Spark Schema - Explained with Examples

Spark Schema defines the structure of the DataFrame which you can get by calling printSchema() method on the DataFrame object. Spark SQL provides StructType & StructField classes to programmatically specify the schema.

By default, Spark infers the schema from the data, however, sometimes we may need to define our own schema (column names and data types), especially while working with unstructured and semi-structured data, this article explains how to define simple, nested, and complex schemas with examples.

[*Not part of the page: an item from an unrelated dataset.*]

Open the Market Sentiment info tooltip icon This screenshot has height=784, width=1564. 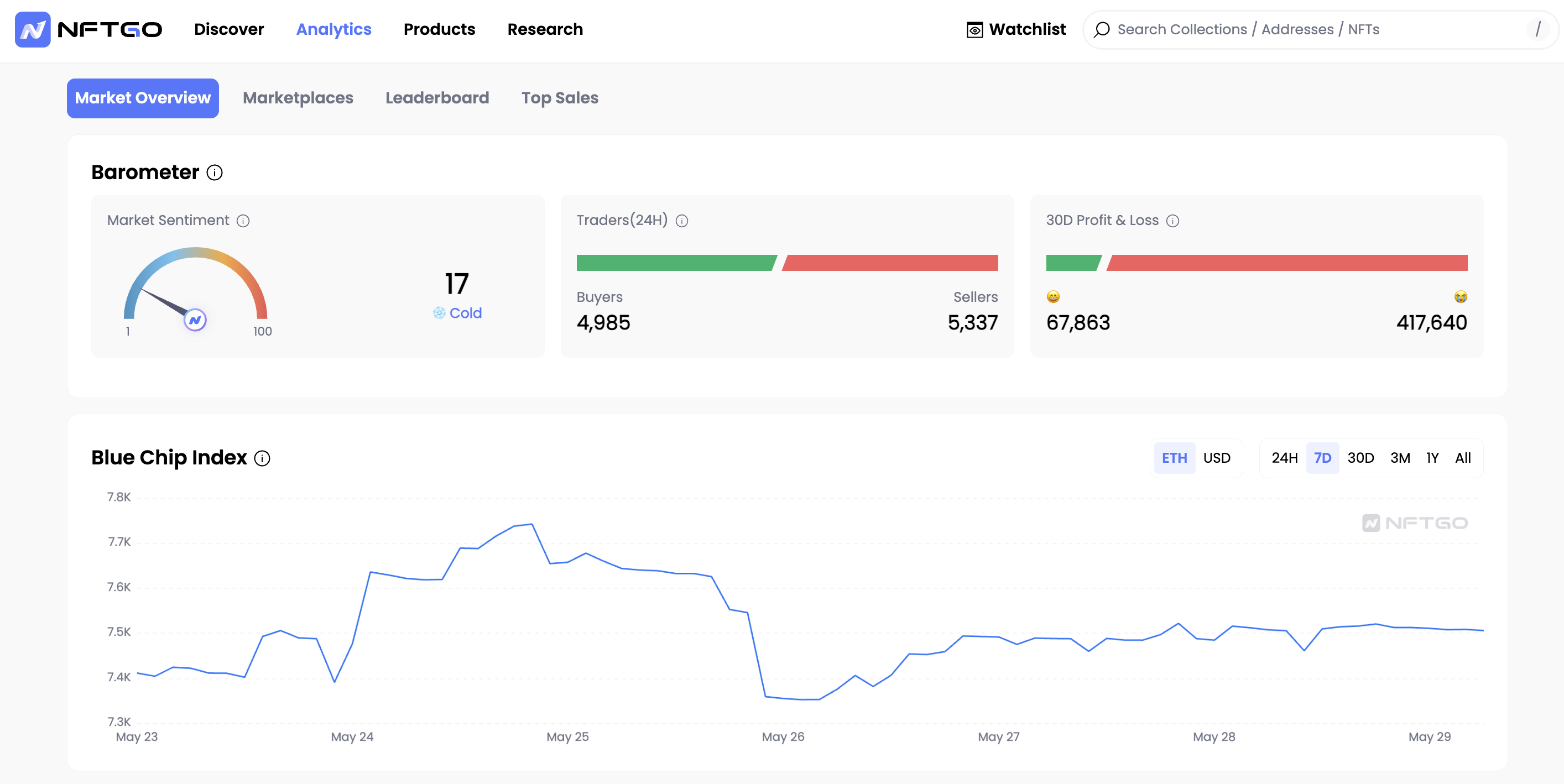243,221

1. Schema – Defines the Structure of the DataFrame

What is Spark Schema

Spark schema is the structure of the DataFrame or Dataset, we can define it using StructType class which is a collection of StructField that define the column name(String), column type (DataType), nullable column (Boolean) and metadata (MetaData)

For the rest of the article I’ve explained by using the Scala example, a similar method could be used with PySpark, and if time permits I will cover it in the future. If you are looking for PySpark, I would still recommend reading through this article as it would give you an idea of its usage.

2. Create Schema using StructType & StructField

While creating a Spark DataFrame we can specify the schema using StructType and StructField classes. we can also add nested struct StructType, ArrayType for arrays, and MapType for key-value pairs which we will discuss in detail in later sections.

Spark defines StructType & StructField case class as follows.


case class StructType(fields: Array[StructField])

case class StructField(
    name: String,
    dataType: DataType,
    nullable: Boolean = true,
    metadata: Metadata = Metadata.empty)

The below example demonstrates a very simple example of using StructType & StructField on DataFrame and its usage with sample data to support it.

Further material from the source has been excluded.